Section 9 Visualization, revisited

Now that we have some wrangling experience, we can create some more complex visualizations. This section will be mostly practice questions, promoting active learning and help-finding.

9.1 Facets

Facets are a way to lay out related plots in a grid. For example, maybe we want to look at hourly patterns by the day of the week.

9.2 Multivariate visualization

For two quantitative variables we can use a scatter plot, in ggplot the geom is geom_point(). Another way to summarize these variables would be to use a regression, or geom_smooth(). Non-parameteric regression is that default, but you can also superimpose a linear model.

The ggplot structure is the same, we just now specify both the x and y.

## `geom_smooth()` using method = 'gam' and formula 'y ~ s(x, bs = "cs")'

Another multivariate example is one quantitative and one qualitative. A stacked bar chart could be a good way to show this. We will use user type and week day to explain how to make this chart. We will start where we left off in the first visualization section.

**WHAT THE EXERCISE ASKS:** According to the visualization section, which ggplot geom produces a scatter plot of two quantitative variables? The material that follows was drawn from a separate source.

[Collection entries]
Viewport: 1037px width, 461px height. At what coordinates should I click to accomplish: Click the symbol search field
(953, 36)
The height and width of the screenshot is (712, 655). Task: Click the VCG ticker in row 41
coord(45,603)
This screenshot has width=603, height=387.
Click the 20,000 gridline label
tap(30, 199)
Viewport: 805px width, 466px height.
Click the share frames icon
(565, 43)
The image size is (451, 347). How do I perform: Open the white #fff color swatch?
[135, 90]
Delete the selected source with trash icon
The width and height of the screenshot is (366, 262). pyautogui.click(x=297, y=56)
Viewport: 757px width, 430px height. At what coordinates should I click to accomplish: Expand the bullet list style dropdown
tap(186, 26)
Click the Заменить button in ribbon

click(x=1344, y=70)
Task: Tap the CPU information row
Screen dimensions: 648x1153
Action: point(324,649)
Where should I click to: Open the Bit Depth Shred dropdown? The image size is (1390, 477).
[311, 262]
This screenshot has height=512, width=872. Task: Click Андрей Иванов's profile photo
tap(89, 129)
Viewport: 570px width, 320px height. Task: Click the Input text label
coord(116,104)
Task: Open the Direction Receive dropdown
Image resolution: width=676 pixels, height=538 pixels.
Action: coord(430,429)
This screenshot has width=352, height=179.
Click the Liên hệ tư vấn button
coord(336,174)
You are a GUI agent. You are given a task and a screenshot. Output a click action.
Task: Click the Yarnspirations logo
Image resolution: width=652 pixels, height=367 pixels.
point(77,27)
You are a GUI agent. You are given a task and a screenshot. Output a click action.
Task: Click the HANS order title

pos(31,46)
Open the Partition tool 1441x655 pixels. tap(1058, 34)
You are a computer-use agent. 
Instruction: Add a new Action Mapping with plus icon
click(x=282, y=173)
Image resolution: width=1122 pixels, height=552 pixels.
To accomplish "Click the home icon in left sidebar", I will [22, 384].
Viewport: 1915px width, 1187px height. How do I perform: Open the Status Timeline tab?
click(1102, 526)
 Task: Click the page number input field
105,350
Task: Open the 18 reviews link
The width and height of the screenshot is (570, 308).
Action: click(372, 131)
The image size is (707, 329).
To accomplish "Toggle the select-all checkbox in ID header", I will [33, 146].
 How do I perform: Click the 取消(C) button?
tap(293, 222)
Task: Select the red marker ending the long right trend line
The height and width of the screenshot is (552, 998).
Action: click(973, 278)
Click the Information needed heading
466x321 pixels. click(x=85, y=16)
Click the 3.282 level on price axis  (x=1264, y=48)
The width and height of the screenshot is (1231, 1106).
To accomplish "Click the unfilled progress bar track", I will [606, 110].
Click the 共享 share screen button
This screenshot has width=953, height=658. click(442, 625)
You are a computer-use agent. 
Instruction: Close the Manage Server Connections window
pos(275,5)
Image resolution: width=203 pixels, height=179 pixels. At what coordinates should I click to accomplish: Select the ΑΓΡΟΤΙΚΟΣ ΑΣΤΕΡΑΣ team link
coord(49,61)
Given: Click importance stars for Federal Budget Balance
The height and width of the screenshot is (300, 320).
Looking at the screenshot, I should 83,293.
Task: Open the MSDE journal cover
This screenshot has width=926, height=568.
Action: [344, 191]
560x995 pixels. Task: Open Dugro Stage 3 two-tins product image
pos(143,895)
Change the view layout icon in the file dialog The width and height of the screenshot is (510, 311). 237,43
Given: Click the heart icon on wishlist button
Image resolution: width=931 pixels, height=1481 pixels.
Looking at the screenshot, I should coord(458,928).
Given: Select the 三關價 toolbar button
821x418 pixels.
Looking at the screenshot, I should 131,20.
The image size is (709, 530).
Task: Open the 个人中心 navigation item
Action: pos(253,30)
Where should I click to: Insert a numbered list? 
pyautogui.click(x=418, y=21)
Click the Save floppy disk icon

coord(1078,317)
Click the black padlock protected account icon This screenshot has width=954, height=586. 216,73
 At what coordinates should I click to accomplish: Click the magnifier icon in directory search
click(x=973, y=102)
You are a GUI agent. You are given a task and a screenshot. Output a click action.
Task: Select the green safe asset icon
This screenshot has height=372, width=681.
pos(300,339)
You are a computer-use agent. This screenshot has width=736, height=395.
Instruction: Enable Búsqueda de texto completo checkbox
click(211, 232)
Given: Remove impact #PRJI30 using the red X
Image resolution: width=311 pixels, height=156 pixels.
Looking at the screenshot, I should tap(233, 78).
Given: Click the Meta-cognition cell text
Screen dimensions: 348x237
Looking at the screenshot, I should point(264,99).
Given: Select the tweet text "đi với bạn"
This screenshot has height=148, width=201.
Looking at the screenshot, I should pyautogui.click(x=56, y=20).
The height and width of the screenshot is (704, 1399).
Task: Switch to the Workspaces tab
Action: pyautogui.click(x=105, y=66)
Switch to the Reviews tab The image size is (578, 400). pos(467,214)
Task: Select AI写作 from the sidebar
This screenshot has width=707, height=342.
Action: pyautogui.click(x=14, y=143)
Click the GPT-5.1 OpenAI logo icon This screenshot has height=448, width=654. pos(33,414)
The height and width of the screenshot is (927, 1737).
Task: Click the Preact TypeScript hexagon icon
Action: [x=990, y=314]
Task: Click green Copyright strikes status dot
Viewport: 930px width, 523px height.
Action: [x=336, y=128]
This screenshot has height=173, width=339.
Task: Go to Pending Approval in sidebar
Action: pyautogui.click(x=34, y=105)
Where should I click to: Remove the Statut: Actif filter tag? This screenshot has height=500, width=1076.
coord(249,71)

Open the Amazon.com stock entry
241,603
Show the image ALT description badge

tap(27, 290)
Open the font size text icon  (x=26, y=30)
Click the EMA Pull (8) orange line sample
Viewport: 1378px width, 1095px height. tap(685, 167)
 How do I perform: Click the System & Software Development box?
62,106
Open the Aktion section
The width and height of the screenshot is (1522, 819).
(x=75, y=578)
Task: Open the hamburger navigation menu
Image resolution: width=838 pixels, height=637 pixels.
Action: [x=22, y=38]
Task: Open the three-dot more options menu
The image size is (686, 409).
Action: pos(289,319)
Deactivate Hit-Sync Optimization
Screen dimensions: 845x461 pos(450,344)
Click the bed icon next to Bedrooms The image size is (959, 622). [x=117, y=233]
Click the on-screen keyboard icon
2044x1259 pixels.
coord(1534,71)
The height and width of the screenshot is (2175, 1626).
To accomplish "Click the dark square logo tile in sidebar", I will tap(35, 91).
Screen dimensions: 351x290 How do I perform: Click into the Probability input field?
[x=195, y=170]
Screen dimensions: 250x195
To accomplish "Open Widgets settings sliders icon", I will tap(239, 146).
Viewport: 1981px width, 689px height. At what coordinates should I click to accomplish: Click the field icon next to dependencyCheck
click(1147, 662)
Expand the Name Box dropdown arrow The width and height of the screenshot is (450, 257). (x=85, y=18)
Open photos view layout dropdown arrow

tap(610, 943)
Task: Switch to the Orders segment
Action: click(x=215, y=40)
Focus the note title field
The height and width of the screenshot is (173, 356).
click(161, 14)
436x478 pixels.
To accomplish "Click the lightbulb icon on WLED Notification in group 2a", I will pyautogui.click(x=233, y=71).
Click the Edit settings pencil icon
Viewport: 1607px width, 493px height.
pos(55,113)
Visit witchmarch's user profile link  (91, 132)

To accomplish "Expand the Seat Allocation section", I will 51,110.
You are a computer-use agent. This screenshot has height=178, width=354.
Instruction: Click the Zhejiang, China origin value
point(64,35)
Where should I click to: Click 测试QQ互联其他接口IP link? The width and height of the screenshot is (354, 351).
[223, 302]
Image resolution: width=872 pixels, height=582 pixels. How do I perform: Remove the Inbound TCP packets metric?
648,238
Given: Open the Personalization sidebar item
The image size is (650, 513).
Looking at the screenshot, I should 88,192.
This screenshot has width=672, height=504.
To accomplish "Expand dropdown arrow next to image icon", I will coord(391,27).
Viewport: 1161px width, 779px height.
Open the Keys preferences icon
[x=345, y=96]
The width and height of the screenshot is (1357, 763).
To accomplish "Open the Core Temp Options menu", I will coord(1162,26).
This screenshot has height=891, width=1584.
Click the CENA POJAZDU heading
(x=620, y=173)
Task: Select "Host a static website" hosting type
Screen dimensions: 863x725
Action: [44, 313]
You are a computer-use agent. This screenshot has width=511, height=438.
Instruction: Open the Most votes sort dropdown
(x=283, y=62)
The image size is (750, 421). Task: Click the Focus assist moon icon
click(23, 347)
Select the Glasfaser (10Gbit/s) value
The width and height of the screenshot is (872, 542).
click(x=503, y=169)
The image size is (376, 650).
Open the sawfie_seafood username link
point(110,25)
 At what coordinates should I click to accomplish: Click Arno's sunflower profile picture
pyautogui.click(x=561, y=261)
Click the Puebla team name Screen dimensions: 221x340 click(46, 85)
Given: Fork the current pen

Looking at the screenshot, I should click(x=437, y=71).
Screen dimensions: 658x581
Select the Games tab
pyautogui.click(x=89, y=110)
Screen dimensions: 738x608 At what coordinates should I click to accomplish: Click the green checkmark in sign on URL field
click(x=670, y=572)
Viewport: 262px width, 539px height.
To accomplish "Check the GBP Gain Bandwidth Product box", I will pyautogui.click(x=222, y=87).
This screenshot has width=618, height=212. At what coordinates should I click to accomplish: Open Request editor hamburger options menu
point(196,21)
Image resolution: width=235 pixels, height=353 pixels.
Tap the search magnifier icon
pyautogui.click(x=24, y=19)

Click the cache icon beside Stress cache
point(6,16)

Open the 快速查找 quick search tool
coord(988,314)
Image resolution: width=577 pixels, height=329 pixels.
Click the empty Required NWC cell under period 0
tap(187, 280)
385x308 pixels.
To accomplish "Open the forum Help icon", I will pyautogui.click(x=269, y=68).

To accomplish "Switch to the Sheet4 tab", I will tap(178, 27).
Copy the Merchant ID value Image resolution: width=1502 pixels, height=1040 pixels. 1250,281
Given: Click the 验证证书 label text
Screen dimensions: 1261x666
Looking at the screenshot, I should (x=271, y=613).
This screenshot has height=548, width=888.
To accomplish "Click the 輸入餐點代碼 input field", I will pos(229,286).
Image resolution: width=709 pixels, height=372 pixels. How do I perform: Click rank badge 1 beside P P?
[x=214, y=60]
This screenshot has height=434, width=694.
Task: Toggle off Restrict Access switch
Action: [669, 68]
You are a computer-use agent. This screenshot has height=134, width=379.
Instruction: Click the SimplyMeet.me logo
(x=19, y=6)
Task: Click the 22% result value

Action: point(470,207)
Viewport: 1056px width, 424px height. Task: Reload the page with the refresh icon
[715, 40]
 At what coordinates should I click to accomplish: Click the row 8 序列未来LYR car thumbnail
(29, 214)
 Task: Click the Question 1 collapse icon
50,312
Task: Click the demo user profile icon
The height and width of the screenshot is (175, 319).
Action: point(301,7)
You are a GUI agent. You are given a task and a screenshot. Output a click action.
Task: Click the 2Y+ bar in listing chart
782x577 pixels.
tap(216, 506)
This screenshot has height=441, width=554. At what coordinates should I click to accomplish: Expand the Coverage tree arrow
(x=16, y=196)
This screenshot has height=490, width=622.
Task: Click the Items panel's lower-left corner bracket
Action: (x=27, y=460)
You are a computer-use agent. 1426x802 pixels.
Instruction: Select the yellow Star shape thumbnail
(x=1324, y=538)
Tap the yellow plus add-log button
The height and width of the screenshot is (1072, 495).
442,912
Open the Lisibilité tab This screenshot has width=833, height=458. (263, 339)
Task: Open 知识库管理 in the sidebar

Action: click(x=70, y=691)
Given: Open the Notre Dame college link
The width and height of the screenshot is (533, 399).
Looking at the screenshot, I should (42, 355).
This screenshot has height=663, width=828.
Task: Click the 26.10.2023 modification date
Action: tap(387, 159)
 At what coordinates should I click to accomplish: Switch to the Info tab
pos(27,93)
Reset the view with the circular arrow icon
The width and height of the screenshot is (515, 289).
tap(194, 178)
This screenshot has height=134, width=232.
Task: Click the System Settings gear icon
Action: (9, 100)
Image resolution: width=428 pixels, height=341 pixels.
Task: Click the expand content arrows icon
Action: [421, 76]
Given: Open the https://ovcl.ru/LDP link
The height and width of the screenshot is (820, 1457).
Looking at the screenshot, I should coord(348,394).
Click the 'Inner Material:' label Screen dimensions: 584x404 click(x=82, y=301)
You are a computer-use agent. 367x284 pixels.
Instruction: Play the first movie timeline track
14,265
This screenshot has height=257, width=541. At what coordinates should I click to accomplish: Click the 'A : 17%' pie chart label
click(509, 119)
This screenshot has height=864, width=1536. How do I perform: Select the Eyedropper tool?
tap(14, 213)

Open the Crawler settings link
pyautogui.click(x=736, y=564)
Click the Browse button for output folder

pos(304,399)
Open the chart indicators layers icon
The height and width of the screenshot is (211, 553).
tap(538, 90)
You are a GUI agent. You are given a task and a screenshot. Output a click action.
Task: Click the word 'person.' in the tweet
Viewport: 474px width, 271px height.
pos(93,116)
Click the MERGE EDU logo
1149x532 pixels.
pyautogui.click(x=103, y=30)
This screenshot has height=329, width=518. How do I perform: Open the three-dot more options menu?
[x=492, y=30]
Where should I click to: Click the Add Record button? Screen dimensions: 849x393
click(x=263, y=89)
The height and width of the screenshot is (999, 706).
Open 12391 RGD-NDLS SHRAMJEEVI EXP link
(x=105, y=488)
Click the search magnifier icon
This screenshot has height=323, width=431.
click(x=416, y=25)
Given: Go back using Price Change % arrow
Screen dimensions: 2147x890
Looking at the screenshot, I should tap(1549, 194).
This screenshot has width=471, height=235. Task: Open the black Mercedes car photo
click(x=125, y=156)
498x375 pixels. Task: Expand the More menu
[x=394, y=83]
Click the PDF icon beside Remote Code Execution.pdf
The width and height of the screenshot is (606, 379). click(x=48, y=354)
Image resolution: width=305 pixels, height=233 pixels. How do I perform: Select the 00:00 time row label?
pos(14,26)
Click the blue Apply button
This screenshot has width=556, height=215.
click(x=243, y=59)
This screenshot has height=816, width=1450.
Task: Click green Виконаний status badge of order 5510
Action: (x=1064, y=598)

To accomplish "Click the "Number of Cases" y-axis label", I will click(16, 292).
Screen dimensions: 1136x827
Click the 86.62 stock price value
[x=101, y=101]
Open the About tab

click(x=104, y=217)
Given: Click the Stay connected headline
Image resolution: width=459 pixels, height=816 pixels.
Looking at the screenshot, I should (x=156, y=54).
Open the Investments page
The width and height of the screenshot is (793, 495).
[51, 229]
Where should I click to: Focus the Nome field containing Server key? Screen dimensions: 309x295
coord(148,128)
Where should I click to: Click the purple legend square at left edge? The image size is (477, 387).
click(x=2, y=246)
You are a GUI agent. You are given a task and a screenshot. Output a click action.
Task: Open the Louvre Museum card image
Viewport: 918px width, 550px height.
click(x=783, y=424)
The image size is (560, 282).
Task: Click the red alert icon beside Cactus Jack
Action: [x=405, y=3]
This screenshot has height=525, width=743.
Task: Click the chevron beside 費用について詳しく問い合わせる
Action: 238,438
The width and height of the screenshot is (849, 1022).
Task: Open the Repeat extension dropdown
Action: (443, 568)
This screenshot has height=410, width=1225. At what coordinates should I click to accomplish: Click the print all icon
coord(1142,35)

**ANSWER IN FULL:** geom_point()